Jum'at, 17 Desember 2021 - 07:14 WIB
loading...
Kisah Sufi, Ketika Seorang Darwis Mabuk Kepayang oleh Senyum Putri Raja
Seorang darwis yang akan makan roti, melihat putri raja dan makanan itu pun jatuh ke tanah, sebab ia begitu terpesona. (Foto/Ilustrasi : wallpaper access)
A A A
Idries Shah dalam bukunya berjudul "Tales of The Dervishes" menulis kisah sufi yang menyentuh tentang Darwis dan Putri Raja. Berikut kisahnya.



Alkisah, ada seorang putri raja yang secantik rembulan dan dikagumi semua orang. Pada suatu hari, seorang darwis yang akan makan roti, melihat putri tersebut. Makanan itu pun jatuh ke tanah, sebab ia begitu terpesona sehingga genggamannya lepas.

Ketika putri itu lewat, ia tersenyum kepada Sang Darwis. Tindakannya itu menyebabkannya sawan, rotinya jatuh di tanah dan pikirannya melayang. Dalam keadaan terpesona habis-habisan itu, ia tidak berbuat apa pun selama tujuh tahun. Tidak lama kemudian setelah itu, Sang Darwis luntang-lantung di jalan, tempat anjing-anjing tidur.

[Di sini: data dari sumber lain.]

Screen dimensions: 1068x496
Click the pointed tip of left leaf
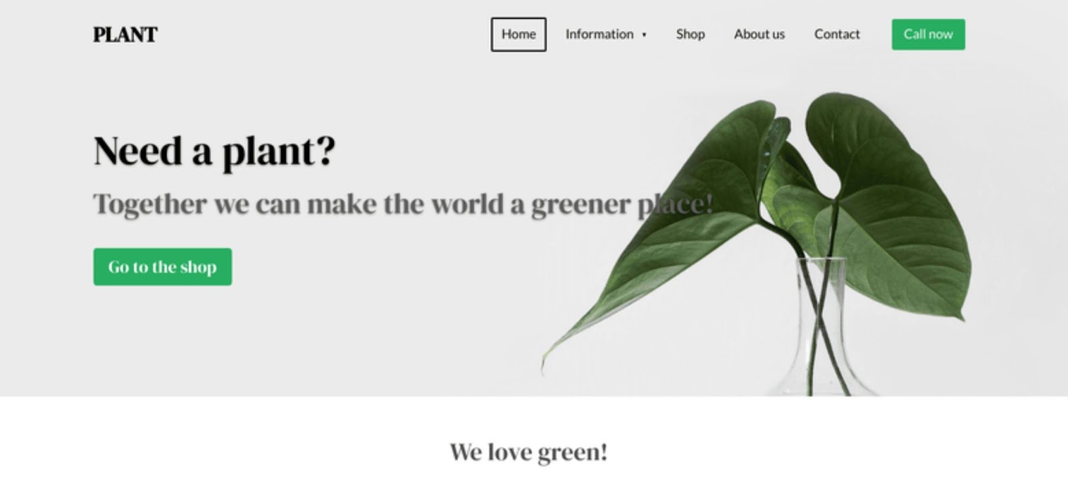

Ia menjadi gangguan bagi Sang Putri, dan para pengawalnya pun memutuskan akan membunuh darwis itu.

Tetapi, Sang Putri memanggilnya dan berkata, "Tak mungkin kita berdua hidup bersama. Lagipula, budak-budakku bermaksud membunuhmu; karena itu, pergilah menghilang."

Lelaki nestapa itu menjawab, "Sejak pertama kulihat Tuan Putri, hidup ini tak ada artinya bagiku. Mereka akan membunuhku tanpa alasan. Namun, kumohon jawablah satu pertanyaanku karena Tuan Putrilah yang akan menjadi penyebab kematianku. Mengapa dulu Tuan Putri tersenyum padaku?"

"Kau tolol!" kata Sang Putri, "Ketika kulihat betapa tololnya tingkahmu waktu itu, aku tersenyum kasihan, bukan karena apa-apa."

Dan putri itu pun pergi meninggalkannya.



Dalam "Musyawarah Burung" (Parliament of Birds), Fariduddin Attar membicarakan kesalahpahaman emosi subjektif yang menyebabkan orang percaya bahwa pengalaman tertentu ('senyum Sang Putri') merupakan hadiah istimewa ('kekaguman'), padahal hal itu mungkin berarti sebaliknya ('rasa kasihan').

Banyak orang yang salah mengartikan karena literatur semacam ini memiliki kaidahnya tersendiri, di mana orang-orang itu menganggap bahwa tulisan klasik Sufi adalah tak lain penggambaran teknis tentang keadaan jiwa.

Kisah ini juga telah diterjemahkan dalam Bahasa Indonesia antara lain oleh Ahmad Bahar dalam bukunya berjudul Harta Karun dari Timur Tengah - Kisah Bijak Para Sufi. Juga oleh Sapardi Djoko Damono dalam buku Kisah-Kisah Sufi, Kumpulan Kisah Nasehat Para Guru Sufi Selama Seribu Tahun yang Lampau.

(mhy)
Copyright © 2024 SINDOnews.com
All Rights Reserved
read/ rendering in 0.2532 seconds (0.1#10.140)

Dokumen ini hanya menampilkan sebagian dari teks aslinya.